** ЧТО СДЕЛАТЬ **
Скопируйте без изменений часть выбранного отрывка, которая открывается словами, содержащими «Вернувшись с обеда, Мур», и завершается словами «интересоваться текущей политикой.».

Мур называл Зелинского “мой голицынский друг”, отзывался о нем как о человеке “симпатичном и осторожном”. Кстати, эти характеристики точны. Зелинский любил нравиться студентам, заигрывал с молодежью. А рецензия на Цветаеву была следствием той самой “осторожности”[20] Корнелия Люциановича.

Поразительно, но Мур будет поддерживать с ним хорошие отношения и дальше. В 1942-м они встретятся в Ташкенте, и Зелинский объяснит Муру, будто “инцидент с книгой М.И. был «недоразумением»”. Мур его великодушно простит119. В 1943-м он будет слушать лекции Зелинского в Литературном институте. В 1944-м вспомнит о нем в одном из фронтовых писем, попросит передать “привет Корнелию Люциановичу”.120

За чтением советских газет

Вернувшись с обеда, Мур читал свежую прессу. Дом творчества выписывал газеты, но другие постояльцы тоже хотели их почитать, так что раньше шести часов вечера до Мура они не доходили.121 Поэтому Цветаева ходила на станцию – покупала сыну “Правду”. Сама газет не читала, всегда их терпеть не могла, а Георгий еще в Париже пристрастился к ним: “Газетами всю жизнь брезговала, а Мур – из них пьет, и я ничего не могу поделать, ибо наш дом завален газетами, и нельзя весь день – рвать из рук”.122 В Париже газеты читал и Сергей Яковлевич. Во Франции было принято интересоваться текущей политикой.

** ИСХОДНЫЕ ДАННЫЕ **
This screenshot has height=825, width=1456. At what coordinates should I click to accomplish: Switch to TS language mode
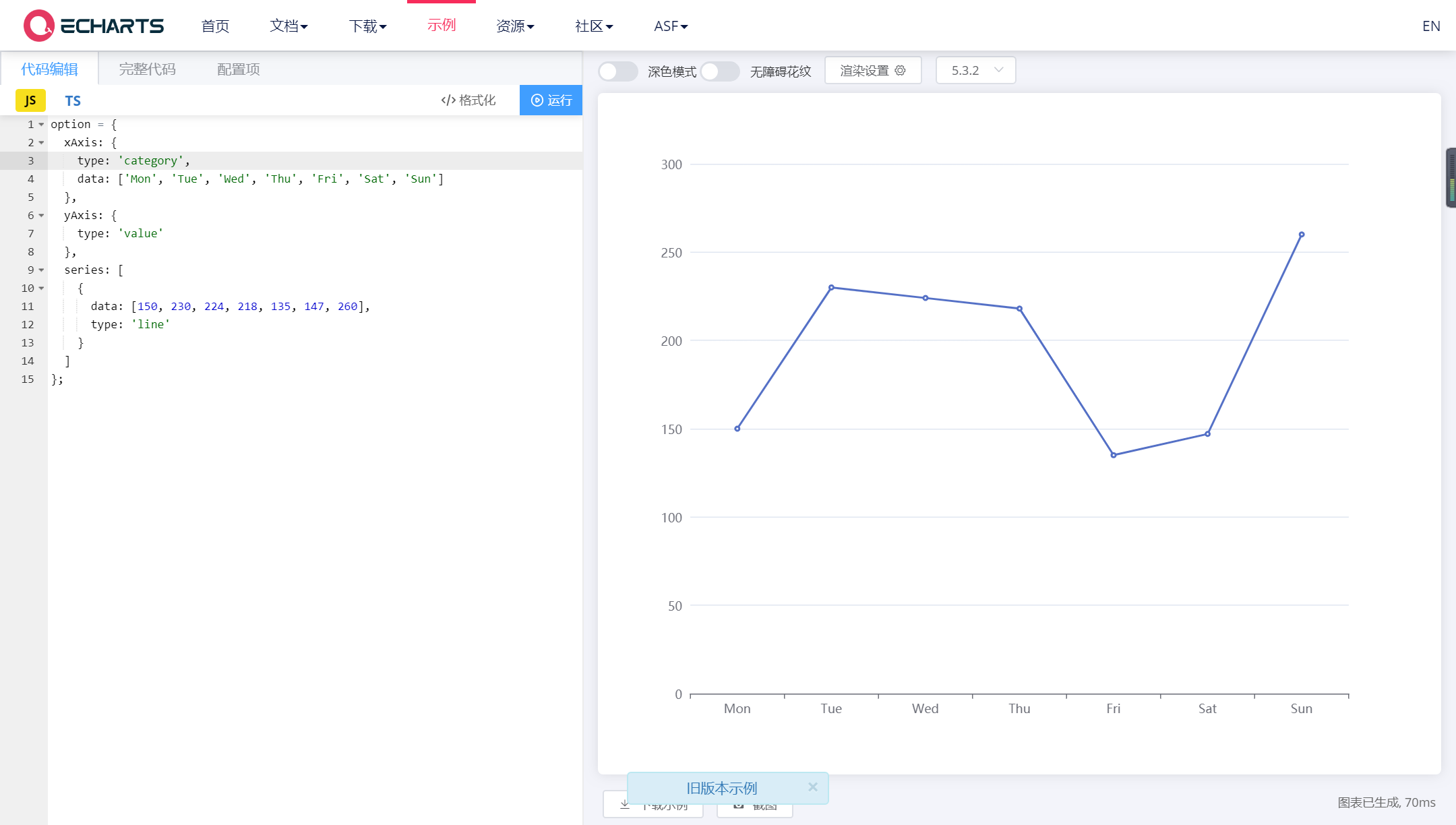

** РЕШЕНИЕ ЗАДАЧИ **
Вернувшись с обеда, Мур читал свежую прессу. Дом творчества выписывал газеты, но другие постояльцы тоже хотели их почитать, так что раньше шести часов вечера до Мура они не доходили.121 Поэтому Цветаева ходила на станцию – покупала сыну “Правду”. Сама газет не читала, всегда их терпеть не могла, а Георгий еще в Париже пристрастился к ним: “Газетами всю жизнь брезговала, а Мур – из них пьет, и я ничего не могу поделать, ибо наш дом завален газетами, и нельзя весь день – рвать из рук”.122 В Париже газеты читал и Сергей Яковлевич. Во Франции было принято интересоваться текущей политикой.